Given text:
--- START ---

This paper is just a first step - what we'd really like to use this for is designing recipes for synthesizing new molecules.
I would also be remiss if I didn't link to a closely-related paper from another group that came out at the same time: http://pubs.acs.org/doi/abs/10.1021/ci5006614
It looks a bit what you see in bad teaching materials, chemistry that is almost correct, but won't work well for some reason we are not telling the kids about. Please alleviate my concerns! :-)
We hope in the future to have access to real experimental data sets for real chemistry, complete with accurate temperatures, pressures, solvents, and reaction yields. Then our algorithm would be able to use all the information and predict reactions accurately. Right now, there just aren't many well-curated data sets with this kind of detail that would work for this kind of training. Happy to receive feedback from any experimental chemists out there with data from their research that they'd like to train on.
On the other hand, the key difficulty in synthetic chemistry, and the one that occupies the majority of a chemist's time is the identification of the correct reagent(s), the correct solvent, and the correct time, temperature, and concentration such that the desired reaction proceeds in a convenient amount of time and with the correct chemo- and regio-selectivity, that the reaction conditions are tolerated by the rest of the molecule, and that the product can be easily isolated from the reaction byproducts.

--- END ---

Items listed in a dataset
--- START ---

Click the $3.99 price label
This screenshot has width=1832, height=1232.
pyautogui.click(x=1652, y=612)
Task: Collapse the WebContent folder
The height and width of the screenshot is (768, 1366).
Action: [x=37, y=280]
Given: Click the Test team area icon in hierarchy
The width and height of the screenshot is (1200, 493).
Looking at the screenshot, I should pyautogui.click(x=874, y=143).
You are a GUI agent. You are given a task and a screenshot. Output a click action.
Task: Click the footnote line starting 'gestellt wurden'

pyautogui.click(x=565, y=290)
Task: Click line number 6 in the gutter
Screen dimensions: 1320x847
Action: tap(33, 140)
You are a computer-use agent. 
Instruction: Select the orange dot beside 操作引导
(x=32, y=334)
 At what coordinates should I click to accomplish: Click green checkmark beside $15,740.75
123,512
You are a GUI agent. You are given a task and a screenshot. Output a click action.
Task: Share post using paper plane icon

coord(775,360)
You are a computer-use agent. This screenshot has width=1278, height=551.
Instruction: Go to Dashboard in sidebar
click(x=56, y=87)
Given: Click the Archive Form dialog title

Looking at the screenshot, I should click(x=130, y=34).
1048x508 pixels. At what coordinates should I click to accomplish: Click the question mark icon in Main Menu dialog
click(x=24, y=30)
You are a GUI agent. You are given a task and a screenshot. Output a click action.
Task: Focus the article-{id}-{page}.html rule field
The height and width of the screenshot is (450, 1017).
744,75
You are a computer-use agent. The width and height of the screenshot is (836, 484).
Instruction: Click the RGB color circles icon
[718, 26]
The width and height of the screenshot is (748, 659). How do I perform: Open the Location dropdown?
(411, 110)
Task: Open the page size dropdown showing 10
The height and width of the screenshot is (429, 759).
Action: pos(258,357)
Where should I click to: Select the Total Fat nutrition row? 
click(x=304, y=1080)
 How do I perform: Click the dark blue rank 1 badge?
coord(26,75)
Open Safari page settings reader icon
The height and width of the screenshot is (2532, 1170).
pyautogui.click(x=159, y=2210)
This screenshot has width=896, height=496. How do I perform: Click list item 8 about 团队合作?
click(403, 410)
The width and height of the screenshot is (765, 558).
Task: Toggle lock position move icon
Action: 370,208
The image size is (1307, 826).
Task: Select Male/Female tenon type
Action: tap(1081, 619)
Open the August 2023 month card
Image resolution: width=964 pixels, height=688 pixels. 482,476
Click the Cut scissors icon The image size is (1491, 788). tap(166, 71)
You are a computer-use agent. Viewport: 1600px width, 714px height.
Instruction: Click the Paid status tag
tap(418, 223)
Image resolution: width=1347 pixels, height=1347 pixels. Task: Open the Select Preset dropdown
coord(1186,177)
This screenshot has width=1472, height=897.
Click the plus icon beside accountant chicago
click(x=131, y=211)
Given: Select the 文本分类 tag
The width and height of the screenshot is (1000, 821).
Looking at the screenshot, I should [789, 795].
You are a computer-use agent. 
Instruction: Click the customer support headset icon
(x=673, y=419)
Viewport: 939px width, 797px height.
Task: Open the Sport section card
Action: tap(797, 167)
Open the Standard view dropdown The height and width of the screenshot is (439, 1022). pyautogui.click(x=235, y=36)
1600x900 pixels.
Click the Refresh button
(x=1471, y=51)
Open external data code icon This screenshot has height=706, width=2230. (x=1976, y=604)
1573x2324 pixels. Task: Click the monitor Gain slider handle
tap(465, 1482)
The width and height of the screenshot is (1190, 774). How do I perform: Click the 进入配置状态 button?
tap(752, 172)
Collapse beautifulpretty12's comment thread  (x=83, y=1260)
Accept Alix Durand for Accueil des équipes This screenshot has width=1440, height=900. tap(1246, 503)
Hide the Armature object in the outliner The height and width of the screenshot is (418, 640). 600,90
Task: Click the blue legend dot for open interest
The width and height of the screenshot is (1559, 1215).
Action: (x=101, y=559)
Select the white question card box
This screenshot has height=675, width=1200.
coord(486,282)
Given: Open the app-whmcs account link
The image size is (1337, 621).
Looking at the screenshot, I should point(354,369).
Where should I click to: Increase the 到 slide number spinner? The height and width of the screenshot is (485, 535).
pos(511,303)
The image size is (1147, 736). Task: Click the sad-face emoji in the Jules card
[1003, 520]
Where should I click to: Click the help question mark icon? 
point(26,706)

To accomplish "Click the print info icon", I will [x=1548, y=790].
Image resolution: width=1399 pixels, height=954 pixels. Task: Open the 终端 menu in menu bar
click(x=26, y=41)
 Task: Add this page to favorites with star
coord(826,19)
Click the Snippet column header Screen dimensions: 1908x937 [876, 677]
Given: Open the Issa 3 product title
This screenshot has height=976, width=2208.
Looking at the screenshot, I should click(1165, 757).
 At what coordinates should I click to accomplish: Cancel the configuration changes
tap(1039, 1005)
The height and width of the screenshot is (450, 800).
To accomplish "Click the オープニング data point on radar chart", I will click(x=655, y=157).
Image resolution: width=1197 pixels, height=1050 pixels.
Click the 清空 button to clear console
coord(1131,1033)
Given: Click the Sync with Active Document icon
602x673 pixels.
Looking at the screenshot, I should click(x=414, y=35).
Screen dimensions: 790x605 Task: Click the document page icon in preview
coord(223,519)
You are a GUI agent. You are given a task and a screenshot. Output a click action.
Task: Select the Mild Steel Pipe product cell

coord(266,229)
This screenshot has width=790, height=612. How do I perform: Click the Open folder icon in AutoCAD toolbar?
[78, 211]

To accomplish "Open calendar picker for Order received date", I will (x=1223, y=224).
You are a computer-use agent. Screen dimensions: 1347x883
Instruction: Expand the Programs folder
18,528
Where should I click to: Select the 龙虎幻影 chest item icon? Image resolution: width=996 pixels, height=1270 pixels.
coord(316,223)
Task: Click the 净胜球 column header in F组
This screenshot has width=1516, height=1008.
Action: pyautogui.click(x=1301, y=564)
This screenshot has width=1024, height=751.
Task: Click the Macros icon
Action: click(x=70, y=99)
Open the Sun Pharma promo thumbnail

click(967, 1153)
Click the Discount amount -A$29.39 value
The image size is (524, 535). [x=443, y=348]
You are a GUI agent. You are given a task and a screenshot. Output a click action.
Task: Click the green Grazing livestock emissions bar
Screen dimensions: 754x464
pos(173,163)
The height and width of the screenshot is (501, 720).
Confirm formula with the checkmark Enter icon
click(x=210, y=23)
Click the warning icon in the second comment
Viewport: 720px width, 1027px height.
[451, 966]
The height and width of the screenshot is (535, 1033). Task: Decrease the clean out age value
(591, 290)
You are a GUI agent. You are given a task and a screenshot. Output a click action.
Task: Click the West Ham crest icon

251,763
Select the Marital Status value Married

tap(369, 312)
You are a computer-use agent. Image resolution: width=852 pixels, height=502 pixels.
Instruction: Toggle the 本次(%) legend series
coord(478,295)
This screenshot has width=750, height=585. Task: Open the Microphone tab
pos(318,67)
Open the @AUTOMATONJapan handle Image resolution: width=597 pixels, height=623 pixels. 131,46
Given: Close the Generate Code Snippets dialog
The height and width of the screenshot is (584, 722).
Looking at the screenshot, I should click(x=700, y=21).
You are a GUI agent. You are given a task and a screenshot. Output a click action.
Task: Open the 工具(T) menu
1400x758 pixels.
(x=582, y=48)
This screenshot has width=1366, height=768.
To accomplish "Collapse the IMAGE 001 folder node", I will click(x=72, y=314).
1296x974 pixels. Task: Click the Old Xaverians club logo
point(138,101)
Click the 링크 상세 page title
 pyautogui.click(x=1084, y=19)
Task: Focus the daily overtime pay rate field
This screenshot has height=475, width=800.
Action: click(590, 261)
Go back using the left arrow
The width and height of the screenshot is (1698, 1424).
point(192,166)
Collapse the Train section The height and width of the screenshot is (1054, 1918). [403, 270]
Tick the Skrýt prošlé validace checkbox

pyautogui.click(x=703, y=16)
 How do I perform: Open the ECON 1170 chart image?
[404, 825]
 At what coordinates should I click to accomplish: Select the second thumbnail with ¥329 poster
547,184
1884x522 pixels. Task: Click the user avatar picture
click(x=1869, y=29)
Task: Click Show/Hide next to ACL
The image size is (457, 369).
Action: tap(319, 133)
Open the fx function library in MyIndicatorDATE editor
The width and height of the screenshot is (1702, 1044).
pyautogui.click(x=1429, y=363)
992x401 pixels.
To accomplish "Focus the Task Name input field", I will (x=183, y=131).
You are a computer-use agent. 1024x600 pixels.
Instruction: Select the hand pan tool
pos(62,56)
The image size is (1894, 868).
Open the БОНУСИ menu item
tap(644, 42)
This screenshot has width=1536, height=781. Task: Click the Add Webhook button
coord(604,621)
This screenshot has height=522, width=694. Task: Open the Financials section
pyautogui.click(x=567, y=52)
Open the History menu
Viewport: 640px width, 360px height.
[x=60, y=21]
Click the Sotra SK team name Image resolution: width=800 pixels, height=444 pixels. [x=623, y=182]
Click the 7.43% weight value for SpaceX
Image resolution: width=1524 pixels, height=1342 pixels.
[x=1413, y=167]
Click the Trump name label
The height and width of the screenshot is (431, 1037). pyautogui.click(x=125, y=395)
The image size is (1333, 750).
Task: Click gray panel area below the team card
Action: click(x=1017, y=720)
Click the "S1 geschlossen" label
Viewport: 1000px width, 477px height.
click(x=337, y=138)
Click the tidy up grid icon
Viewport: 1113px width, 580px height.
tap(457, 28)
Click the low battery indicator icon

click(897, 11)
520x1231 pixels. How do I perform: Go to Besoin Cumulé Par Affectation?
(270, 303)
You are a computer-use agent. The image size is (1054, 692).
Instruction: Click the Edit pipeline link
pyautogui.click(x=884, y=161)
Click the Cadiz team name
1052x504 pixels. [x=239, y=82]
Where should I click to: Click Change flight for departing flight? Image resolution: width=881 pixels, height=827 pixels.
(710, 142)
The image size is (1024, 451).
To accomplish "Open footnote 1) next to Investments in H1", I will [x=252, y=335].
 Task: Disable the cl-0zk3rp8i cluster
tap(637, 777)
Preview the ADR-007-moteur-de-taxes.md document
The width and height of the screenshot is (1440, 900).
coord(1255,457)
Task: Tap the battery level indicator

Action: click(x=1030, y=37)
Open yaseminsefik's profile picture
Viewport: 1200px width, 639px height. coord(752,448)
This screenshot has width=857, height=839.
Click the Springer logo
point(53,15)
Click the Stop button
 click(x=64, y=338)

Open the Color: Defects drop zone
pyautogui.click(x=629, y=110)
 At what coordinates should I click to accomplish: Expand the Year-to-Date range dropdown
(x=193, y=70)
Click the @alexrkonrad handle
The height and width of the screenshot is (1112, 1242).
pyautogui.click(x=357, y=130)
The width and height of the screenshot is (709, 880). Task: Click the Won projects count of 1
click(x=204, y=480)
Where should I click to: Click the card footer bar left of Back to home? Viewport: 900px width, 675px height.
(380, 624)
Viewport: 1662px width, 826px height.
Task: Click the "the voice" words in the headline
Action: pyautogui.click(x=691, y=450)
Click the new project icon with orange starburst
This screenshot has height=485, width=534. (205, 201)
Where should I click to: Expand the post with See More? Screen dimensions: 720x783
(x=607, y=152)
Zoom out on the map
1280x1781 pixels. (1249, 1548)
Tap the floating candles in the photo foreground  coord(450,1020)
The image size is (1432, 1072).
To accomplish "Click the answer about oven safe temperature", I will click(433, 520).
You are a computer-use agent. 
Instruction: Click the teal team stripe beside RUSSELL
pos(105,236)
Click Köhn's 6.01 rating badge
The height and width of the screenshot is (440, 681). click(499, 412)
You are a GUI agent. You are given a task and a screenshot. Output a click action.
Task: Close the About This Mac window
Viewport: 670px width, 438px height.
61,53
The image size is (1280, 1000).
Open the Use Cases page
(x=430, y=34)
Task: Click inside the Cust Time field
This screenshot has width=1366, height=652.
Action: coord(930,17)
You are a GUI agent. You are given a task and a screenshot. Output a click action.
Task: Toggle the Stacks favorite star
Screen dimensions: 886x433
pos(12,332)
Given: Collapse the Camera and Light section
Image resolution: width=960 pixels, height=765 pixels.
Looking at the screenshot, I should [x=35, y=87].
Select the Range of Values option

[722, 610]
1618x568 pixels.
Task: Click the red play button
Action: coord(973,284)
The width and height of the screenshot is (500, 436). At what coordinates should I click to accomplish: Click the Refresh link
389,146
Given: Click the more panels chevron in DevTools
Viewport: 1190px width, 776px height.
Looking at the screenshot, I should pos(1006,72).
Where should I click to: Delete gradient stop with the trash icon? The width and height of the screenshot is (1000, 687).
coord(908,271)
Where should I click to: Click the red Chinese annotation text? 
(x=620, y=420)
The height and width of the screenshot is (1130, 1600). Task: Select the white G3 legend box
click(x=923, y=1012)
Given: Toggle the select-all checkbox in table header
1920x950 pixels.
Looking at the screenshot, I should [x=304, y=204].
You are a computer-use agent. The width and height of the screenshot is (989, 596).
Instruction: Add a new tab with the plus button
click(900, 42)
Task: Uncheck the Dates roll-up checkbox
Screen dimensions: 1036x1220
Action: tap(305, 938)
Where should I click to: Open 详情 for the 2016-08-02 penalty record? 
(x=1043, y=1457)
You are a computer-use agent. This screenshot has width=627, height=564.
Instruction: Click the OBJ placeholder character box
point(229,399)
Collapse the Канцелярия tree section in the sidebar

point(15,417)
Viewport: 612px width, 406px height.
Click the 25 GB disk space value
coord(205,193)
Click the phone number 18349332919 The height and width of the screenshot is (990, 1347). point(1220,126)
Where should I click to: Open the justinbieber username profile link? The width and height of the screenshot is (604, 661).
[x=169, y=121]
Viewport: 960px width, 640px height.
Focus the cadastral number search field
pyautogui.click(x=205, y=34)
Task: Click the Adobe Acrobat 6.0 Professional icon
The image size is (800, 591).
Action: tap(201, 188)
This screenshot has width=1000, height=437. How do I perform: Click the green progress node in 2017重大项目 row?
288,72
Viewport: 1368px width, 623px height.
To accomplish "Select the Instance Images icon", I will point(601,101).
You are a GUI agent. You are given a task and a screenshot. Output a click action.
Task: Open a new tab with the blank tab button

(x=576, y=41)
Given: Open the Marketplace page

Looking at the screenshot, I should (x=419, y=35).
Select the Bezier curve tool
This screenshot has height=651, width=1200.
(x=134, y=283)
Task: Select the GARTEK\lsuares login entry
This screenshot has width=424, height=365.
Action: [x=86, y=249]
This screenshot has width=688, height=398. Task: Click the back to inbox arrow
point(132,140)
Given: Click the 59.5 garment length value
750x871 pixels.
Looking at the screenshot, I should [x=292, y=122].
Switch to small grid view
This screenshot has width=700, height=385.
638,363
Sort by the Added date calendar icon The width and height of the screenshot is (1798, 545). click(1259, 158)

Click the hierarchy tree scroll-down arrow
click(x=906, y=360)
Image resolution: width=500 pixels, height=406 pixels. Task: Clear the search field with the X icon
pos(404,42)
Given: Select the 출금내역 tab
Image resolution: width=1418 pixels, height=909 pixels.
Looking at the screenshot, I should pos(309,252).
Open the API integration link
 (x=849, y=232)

--- END ---

Requirement 1:
In the discussion of predicting chemical reactions, what kind of data sets does the research team hope to get access to in the future?
Requirement 2:
Extend the discussion of predicting chemical reactions, picking up right after its last sentence.

Answer space 1:
Real experimental data sets for real chemistry, complete with accurate temperatures, pressures, solvents, and reaction yields.

Answer space 2:
In my opinion, as long as these problems remain, then being able to turn retrosynthetic analysis over to a machine appears to me to provide little benefit.
I agree that reaction outcomes depend on many other factors besides the reagents. In the future, I'm sure we'll create reaction prediction frameworks that also take these other factors as inputs. The problem right now is that there aren't many datasets that include these extra factors.
We're not advocating turning retrosynthetic analysis over to machines yet. These are just baby steps.
How do you overcome this? Can you predict yield percentages of each product? What about chirality?
Can your system design synthesis pathways? Can it optimize for final product yield? How does it handle the thermodynamics and kinetics of reactions?
In any case, cool project. It's a very difficult domain.
(Accounting is the same way though for very different reasons. You could justify recording some transactions in about 5 different ways--but FASB says only a particular one is OK.)
Extending the system to (try to) predict yield percentages or chirality is straightforward. The hard part, in my mind, is that there aren't a fixed number of reaction types. As molecules get bigger, we'll have to move away from predicting one of a fixed set of reaction types, to directly predicting products - but this is a much harder problem.
Our system probably isn't good enough to design synthesis pathways yet, but that is the eventual goal. A system that also predicted yield would of course help with that, and that would be another straightforward extension.
I'm a grad student in computational chemistry. I am fascinated by the idea that our imagination, or limits of our chemical intuition, is the limiting factor for all kinds of cool advances. Through that I have recently been studying machine learning and I am interested in using it for catalyst optimization and design.
What is your opinion on the state of computationally assisted inverse design of molecules and the role of machine learning in it? The problem is a bit more open-ended compared to reaction optimization, but I could imagine that after proper formulation of the design guidelines the computer could help a lot.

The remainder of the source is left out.